→ **WHAT TO PRODUCE**
Keep only the lines from the start of the data through the line containing "Task: Click the Give feedback link", and output them exactly.

[[ ENTRIES PROVIDED, beginning ]]

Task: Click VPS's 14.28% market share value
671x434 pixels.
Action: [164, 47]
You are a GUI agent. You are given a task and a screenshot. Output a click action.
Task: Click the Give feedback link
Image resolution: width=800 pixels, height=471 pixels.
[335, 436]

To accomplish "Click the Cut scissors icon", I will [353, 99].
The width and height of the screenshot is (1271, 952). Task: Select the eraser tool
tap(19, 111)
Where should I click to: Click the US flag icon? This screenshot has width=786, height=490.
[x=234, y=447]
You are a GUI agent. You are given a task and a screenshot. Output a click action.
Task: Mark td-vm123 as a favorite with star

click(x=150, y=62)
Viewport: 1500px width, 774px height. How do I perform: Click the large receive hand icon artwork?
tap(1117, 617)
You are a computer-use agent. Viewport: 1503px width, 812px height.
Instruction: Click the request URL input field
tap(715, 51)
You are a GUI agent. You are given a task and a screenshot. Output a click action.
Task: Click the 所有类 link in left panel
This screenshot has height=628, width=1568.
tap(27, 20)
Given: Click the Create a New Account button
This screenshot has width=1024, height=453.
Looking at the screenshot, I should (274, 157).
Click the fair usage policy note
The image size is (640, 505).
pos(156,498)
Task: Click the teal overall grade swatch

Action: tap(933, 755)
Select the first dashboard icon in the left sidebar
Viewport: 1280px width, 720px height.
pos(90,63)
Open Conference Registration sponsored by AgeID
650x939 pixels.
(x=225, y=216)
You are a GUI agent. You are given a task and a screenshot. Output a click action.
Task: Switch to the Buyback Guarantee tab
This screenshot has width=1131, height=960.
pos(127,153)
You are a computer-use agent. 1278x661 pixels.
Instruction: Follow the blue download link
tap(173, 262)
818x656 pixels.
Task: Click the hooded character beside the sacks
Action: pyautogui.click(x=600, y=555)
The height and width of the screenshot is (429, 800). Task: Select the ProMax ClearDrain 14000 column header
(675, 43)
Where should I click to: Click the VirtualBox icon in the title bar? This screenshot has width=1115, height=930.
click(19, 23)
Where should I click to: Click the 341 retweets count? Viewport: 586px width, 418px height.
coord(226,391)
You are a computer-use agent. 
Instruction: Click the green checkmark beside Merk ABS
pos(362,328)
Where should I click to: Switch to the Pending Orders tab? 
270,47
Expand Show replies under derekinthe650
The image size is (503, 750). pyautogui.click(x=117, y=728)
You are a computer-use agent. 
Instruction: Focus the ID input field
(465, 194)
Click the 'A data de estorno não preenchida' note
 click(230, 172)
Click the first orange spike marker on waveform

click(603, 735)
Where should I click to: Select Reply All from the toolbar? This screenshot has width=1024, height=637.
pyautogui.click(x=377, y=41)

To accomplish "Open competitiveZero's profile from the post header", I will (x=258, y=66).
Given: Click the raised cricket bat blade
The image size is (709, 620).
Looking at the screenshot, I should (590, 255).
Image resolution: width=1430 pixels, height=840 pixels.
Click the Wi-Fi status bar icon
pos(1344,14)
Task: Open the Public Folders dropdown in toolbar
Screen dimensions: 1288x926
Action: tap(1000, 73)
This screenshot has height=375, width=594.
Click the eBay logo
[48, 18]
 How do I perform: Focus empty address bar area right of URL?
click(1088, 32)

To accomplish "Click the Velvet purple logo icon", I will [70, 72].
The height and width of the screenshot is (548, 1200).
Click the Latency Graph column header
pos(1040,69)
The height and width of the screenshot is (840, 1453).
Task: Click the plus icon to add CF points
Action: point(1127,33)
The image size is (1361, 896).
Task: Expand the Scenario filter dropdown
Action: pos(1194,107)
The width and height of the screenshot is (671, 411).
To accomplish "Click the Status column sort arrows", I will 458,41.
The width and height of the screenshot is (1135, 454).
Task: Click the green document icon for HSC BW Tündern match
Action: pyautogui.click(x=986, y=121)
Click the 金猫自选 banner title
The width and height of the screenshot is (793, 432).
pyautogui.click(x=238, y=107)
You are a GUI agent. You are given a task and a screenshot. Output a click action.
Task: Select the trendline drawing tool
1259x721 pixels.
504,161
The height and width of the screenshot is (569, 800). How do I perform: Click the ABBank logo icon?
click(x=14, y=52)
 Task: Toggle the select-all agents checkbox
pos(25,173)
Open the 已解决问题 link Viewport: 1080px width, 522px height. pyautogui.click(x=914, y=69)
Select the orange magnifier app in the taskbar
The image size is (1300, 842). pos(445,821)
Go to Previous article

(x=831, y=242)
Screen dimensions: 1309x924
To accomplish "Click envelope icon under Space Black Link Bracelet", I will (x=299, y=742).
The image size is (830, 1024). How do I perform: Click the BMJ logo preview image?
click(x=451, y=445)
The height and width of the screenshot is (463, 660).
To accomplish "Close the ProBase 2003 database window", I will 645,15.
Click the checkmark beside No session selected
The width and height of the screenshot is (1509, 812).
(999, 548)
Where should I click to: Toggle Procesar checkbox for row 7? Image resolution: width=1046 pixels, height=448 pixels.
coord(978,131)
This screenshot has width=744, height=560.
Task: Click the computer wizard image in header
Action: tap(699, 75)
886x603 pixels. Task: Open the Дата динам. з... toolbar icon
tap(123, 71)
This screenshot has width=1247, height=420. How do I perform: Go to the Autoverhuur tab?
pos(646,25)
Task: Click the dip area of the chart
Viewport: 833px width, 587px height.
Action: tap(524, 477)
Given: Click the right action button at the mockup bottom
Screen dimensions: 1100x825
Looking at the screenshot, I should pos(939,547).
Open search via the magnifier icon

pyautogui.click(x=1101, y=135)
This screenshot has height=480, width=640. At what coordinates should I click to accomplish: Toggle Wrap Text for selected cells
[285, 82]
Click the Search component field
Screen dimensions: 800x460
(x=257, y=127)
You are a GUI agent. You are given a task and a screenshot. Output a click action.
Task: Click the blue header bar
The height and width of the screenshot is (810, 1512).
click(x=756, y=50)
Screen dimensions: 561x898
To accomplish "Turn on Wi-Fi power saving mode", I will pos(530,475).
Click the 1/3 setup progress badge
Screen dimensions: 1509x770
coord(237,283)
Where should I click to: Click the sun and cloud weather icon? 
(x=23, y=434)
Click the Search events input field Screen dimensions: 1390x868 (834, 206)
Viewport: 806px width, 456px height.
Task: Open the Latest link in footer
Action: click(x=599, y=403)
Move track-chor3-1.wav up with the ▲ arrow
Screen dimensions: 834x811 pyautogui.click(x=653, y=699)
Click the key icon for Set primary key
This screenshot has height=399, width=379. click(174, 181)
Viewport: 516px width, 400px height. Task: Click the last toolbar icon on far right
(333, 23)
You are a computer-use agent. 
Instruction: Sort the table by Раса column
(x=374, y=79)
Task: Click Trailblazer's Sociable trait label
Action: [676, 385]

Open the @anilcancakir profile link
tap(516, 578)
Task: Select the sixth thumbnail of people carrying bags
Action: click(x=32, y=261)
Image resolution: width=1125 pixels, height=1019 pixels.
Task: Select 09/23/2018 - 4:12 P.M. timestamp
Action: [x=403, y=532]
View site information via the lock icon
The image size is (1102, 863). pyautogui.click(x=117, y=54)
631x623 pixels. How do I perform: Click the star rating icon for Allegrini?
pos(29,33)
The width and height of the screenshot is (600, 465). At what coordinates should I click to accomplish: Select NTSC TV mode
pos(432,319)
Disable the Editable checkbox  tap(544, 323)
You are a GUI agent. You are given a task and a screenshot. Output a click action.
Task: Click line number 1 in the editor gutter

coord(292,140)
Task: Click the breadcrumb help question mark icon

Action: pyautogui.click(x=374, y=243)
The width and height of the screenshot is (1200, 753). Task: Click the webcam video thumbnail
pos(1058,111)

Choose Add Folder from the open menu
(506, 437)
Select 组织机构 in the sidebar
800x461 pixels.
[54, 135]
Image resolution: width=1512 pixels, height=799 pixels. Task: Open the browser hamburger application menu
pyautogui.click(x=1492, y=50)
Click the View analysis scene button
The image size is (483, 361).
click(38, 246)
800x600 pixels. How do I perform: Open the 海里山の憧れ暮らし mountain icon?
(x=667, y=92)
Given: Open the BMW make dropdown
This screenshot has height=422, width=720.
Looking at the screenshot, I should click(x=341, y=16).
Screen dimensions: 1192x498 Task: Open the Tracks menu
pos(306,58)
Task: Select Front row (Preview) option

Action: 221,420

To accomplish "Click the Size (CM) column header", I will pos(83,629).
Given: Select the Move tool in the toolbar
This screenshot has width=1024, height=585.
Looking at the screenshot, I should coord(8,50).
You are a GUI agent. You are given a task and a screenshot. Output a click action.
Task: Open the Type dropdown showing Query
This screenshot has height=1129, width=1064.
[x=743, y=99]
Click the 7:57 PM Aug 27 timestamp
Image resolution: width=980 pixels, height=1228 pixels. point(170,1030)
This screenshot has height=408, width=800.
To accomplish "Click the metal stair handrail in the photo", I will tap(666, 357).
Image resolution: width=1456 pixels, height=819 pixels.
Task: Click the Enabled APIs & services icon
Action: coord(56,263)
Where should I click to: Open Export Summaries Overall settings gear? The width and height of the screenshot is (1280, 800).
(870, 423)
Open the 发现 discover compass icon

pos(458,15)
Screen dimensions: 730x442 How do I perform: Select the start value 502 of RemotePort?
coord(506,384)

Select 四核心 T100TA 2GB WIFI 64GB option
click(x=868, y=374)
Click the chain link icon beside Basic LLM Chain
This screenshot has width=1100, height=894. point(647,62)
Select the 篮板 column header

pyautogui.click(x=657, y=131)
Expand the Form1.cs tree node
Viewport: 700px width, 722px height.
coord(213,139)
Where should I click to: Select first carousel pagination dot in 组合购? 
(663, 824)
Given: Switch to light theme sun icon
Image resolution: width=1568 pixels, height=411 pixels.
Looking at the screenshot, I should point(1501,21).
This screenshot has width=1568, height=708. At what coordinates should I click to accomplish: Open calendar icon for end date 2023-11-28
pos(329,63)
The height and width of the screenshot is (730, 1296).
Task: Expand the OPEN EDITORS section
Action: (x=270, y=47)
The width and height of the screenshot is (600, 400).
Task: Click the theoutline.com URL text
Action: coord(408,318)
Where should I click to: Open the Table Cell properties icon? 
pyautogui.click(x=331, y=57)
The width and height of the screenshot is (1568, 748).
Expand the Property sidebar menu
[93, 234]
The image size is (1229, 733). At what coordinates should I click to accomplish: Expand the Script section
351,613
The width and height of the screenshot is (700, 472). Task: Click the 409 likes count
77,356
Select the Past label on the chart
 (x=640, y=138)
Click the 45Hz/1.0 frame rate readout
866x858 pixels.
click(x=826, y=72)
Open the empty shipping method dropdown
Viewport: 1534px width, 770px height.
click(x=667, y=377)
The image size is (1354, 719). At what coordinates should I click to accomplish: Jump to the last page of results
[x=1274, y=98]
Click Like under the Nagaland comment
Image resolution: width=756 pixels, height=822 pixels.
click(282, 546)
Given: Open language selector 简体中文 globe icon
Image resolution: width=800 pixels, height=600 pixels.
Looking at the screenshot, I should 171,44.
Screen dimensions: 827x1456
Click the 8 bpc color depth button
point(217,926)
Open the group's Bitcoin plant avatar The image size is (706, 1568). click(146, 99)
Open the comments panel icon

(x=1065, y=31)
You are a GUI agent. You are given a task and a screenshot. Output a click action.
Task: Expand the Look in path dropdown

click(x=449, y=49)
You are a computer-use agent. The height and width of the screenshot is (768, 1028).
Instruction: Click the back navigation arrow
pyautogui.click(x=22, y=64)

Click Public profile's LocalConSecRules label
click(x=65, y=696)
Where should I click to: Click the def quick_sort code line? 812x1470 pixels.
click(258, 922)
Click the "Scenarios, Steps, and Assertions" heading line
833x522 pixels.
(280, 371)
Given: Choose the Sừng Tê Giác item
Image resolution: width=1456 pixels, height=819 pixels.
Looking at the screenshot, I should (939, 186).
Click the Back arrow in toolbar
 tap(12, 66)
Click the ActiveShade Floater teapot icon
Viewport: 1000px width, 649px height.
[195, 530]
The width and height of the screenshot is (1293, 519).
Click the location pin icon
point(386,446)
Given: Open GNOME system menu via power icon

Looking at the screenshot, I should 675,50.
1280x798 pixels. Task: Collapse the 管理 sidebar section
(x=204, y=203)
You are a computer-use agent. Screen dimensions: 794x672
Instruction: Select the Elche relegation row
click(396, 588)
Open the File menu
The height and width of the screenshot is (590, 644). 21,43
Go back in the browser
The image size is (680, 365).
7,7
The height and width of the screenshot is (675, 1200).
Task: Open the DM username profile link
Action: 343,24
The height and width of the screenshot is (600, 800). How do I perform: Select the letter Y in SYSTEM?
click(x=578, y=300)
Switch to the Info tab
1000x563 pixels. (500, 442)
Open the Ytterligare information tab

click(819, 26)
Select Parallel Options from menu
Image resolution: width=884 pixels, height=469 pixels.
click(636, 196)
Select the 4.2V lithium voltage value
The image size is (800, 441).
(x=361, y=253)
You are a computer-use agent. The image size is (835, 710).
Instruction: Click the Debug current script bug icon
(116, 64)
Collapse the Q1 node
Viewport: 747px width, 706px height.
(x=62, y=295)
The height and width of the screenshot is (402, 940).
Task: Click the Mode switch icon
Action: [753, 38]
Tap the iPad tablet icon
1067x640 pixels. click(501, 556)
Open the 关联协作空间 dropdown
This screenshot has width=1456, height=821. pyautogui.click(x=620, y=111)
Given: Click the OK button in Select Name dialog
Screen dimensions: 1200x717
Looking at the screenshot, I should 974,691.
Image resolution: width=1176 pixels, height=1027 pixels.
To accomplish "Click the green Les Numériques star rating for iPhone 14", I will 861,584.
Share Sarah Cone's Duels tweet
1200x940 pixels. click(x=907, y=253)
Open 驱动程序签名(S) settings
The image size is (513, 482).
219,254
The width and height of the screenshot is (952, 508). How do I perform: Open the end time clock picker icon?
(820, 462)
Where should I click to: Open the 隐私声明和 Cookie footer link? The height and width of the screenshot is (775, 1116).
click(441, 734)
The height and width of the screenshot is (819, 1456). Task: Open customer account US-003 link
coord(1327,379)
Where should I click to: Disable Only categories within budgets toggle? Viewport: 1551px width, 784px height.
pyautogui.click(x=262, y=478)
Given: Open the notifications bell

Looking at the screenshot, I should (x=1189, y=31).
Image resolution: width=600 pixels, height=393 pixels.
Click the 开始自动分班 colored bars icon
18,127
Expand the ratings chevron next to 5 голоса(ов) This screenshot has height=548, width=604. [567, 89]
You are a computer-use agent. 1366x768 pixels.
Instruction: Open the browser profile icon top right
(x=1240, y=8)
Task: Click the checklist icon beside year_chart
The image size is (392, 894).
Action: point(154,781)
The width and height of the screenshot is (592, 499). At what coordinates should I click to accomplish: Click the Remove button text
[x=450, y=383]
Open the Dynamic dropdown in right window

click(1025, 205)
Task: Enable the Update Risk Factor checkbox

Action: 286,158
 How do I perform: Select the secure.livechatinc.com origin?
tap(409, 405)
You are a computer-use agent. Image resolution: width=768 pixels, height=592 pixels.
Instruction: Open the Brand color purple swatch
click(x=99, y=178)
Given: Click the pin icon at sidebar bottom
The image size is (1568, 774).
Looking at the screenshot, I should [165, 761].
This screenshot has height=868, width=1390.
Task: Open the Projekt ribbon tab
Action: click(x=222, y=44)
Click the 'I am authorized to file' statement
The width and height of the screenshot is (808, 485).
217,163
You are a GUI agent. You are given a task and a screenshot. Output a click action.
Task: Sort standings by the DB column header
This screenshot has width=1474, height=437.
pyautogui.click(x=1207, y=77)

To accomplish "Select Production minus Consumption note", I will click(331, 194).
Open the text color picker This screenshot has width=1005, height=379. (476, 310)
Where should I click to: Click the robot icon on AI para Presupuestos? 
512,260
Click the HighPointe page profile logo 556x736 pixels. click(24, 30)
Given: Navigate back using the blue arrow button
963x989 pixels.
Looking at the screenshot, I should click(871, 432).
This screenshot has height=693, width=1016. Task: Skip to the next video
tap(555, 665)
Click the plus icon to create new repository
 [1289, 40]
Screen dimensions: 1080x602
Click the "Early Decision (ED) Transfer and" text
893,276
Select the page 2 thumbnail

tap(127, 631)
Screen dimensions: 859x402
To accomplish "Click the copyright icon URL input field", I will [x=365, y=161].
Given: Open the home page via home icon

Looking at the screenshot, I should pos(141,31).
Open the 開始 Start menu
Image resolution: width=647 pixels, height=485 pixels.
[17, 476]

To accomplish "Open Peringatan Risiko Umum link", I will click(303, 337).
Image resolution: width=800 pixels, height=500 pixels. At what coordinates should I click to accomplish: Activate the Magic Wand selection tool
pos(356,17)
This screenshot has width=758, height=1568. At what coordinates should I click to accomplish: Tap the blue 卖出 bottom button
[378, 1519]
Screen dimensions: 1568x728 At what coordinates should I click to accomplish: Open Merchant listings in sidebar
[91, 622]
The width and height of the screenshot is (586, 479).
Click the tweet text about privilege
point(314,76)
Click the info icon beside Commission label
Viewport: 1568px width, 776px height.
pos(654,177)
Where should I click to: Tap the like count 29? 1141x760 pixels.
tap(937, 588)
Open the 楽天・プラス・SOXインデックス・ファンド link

[[ ENTRIES PROVIDED, end ]]

→ **COMPLETED TASK**
Task: Click VPS's 14.28% market share value
671x434 pixels.
Action: [164, 47]
You are a GUI agent. You are given a task and a screenshot. Output a click action.
Task: Click the Give feedback link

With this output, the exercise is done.